TASK DATA
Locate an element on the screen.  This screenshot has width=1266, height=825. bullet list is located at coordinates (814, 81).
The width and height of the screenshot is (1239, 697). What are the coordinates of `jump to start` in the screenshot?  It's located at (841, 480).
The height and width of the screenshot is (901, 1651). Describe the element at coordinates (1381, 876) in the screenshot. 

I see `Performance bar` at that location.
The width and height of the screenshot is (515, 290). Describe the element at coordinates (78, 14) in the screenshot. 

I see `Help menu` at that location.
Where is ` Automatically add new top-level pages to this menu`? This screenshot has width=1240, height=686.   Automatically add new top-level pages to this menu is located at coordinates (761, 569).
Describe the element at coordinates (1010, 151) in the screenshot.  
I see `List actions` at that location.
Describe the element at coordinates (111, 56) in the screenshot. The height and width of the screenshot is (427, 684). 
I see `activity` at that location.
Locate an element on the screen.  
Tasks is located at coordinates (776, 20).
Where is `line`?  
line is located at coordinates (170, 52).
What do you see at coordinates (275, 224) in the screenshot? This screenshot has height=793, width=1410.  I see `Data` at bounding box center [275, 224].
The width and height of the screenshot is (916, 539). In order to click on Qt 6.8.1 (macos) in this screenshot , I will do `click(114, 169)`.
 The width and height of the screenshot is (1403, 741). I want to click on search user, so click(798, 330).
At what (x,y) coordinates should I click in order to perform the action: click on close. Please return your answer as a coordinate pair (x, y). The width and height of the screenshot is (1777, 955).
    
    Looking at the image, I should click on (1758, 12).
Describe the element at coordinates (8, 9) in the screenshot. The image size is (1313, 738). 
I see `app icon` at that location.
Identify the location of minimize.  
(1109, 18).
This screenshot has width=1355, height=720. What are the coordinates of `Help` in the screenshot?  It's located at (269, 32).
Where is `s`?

WRITTEN EXERCISE
Reproduce the records above word for word, from their first line down to and including the line that contains "line is located at coordinates (170, 52).". Print nothing after that line.

SOLUTION TO THE EXERCISE
Locate an element on the screen.  This screenshot has width=1266, height=825. bullet list is located at coordinates (814, 81).
The width and height of the screenshot is (1239, 697). What are the coordinates of `jump to start` in the screenshot?  It's located at (841, 480).
The height and width of the screenshot is (901, 1651). Describe the element at coordinates (1381, 876) in the screenshot. 

I see `Performance bar` at that location.
The width and height of the screenshot is (515, 290). Describe the element at coordinates (78, 14) in the screenshot. 

I see `Help menu` at that location.
Where is ` Automatically add new top-level pages to this menu`? This screenshot has width=1240, height=686.   Automatically add new top-level pages to this menu is located at coordinates (761, 569).
Describe the element at coordinates (1010, 151) in the screenshot.  
I see `List actions` at that location.
Describe the element at coordinates (111, 56) in the screenshot. The height and width of the screenshot is (427, 684). 
I see `activity` at that location.
Locate an element on the screen.  
Tasks is located at coordinates (776, 20).
Where is `line`?  
line is located at coordinates (170, 52).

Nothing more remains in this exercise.